Here, we will be able to filter `a_table` where the values of `column_id` exist in the results of our inner subquery. In this use case, we do not need an alias on the subquery, but we can only call one column in the subquery. If the item from the outer query's column is `IN` the inner query's list of items, then the desired row from the outer query is returned. If the item from the outer query's columns is not `IN` the inner query's list of items, then the desired row from the outer query is not returned.

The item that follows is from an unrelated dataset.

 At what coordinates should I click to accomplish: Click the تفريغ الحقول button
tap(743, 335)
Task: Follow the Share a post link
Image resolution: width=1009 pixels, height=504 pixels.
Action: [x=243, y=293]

Conversely, the `NOT IN` subquery inverts the condition (i.e. tests for absence from a list of items).

In [27]:
# Type 2 Subquery Syntax
# Find the start station name with the highest average trip duration

query = """
SELECT COUNT(*) 
FROM trip
WHERE start_station_id IN ( --filter start station ids in the trip table
    SELECT id
    FROM station
    WHERE city NOT IN ('Mountain View', 'San Francisco')
    ) --find stations located in specific cities
;
"""

sqlpd(query)

# Use subquery to first select the appropriate station ids
# Note the results from the subquery act as a condition for the
# WHERE statement in the outer query.

Unnamed: 0,COUNT(*)
0,48084


In [28]:
# Practice Problem
# Type 2 Subquery Syntax
# Find trips from stations with more than 20 docks

# Try it out
try:
    query = """
    ???
    """
    sqlpd(query)

# See the answer in the solution notebook
except:
    query = """
    SELECT COUNT(*) 
    FROM trip
    WHERE start_station_id IN ( --use selection of stations as new filter
        SELECT id
        FROM station
        WHERE dock_count > 20 --first filter stations by dock count
        )
    ;
    """

# Show query results
sqlpd(query) 

Unnamed: 0,COUNT(*)
0,231085


<a class="anchor" id="sql_subquery3"></a>
## 4.3 Type 3 Subquery Syntax

The inner query retrieves the average of another column from a different table. The outer query then takes the inner query and uses it with a comparison operator to filter a list of values.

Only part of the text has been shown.